▶ Instruction:
Render every line below as a two-column Markdown table headed Number and Line, numbering the lines in order and skipping blank ones.

start

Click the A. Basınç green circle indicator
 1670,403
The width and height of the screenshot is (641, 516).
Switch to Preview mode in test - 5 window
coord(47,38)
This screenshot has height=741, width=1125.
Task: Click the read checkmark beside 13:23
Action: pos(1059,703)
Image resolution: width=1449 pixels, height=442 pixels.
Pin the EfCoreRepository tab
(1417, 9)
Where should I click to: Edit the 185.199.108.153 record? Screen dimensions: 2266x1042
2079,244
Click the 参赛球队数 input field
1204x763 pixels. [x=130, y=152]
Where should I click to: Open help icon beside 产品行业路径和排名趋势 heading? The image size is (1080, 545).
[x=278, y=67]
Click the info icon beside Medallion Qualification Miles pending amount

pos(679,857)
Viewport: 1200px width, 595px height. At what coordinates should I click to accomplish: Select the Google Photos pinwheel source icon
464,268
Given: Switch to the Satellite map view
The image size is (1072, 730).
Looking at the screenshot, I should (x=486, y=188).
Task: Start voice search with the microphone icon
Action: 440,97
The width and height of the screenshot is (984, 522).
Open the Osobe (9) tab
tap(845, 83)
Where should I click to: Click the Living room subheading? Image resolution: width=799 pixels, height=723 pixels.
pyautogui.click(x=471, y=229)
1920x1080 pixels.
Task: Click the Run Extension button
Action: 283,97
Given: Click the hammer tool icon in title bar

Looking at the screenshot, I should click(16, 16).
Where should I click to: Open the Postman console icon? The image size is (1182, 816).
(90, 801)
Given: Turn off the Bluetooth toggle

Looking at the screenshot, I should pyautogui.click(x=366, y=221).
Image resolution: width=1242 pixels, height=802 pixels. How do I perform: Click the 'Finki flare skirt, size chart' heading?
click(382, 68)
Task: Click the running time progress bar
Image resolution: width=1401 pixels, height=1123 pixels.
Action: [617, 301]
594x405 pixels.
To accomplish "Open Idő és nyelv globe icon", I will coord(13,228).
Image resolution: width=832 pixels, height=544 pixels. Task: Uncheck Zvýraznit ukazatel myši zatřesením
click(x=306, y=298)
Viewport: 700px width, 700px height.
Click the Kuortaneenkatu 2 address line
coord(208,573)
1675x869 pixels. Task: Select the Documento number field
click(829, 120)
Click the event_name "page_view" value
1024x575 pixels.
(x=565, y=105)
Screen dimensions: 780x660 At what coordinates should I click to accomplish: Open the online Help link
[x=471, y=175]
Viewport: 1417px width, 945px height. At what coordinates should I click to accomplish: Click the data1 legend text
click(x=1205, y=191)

end

▶ Reply:
| Number | Line |
|---|---|
| 1 | Click the A. Basınç green circle indicator |
| 2 |  1670,403 |
| 3 | The width and height of the screenshot is (641, 516). |
| 4 | Switch to Preview mode in test - 5 window |
| 5 | coord(47,38) |
| 6 | This screenshot has height=741, width=1125. |
| 7 | Task: Click the read checkmark beside 13:23 |
| 8 | Action: pos(1059,703) |
| 9 | Image resolution: width=1449 pixels, height=442 pixels. |
| 10 | Pin the EfCoreRepository tab |
| 11 | (1417, 9) |
| 12 | Where should I click to: Edit the 185.199.108.153 record? Screen dimensions: 2266x1042 |
| 13 | 2079,244 |
| 14 | Click the 参赛球队数 input field |
| 15 | 1204x763 pixels. [x=130, y=152] |
| 16 | Where should I click to: Open help icon beside 产品行业路径和排名趋势 heading? The image size is (1080, 545). |
| 17 | [x=278, y=67] |
| 18 | Click the info icon beside Medallion Qualification Miles pending amount |
| 19 | pos(679,857) |
| 20 | Viewport: 1200px width, 595px height. At what coordinates should I click to accomplish: Select the Google Photos pinwheel source icon |
| 21 | 464,268 |
| 22 | Given: Switch to the Satellite map view |
| 23 | The image size is (1072, 730). |
| 24 | Looking at the screenshot, I should (x=486, y=188). |
| 25 | Task: Start voice search with the microphone icon |
| 26 | Action: 440,97 |
| 27 | The width and height of the screenshot is (984, 522). |
| 28 | Open the Osobe (9) tab |
| 29 | tap(845, 83) |
| 30 | Where should I click to: Click the Living room subheading? Image resolution: width=799 pixels, height=723 pixels. |
| 31 | pyautogui.click(x=471, y=229) |
| 32 | 1920x1080 pixels. |
| 33 | Task: Click the Run Extension button |
| 34 | Action: 283,97 |
| 35 | Given: Click the hammer tool icon in title bar |
| 36 | Looking at the screenshot, I should click(16, 16). |
| 37 | Where should I click to: Open the Postman console icon? The image size is (1182, 816). |
| 38 | (90, 801) |
| 39 | Given: Turn off the Bluetooth toggle |
| 40 | Looking at the screenshot, I should pyautogui.click(x=366, y=221). |
| 41 | Image resolution: width=1242 pixels, height=802 pixels. How do I perform: Click the 'Finki flare skirt, size chart' heading? |
| 42 | click(382, 68) |
| 43 | Task: Click the running time progress bar |
| 44 | Image resolution: width=1401 pixels, height=1123 pixels. |
| 45 | Action: [617, 301] |
| 46 | 594x405 pixels. |
| 47 | To accomplish "Open Idő és nyelv globe icon", I will coord(13,228). |
| 48 | Image resolution: width=832 pixels, height=544 pixels. Task: Uncheck Zvýraznit ukazatel myši zatřesením |
| 49 | click(x=306, y=298) |
| 50 | Viewport: 700px width, 700px height. |
| 51 | Click the Kuortaneenkatu 2 address line |
| 52 | coord(208,573) |
| 53 | 1675x869 pixels. Task: Select the Documento number field |
| 54 | click(829, 120) |
| 55 | Click the event_name "page_view" value |
| 56 | 1024x575 pixels. |
| 57 | (x=565, y=105) |
| 58 | Screen dimensions: 780x660 At what coordinates should I click to accomplish: Open the online Help link |
| 59 | [x=471, y=175] |
| 60 | Viewport: 1417px width, 945px height. At what coordinates should I click to accomplish: Click the data1 legend text |
| 61 | click(x=1205, y=191) |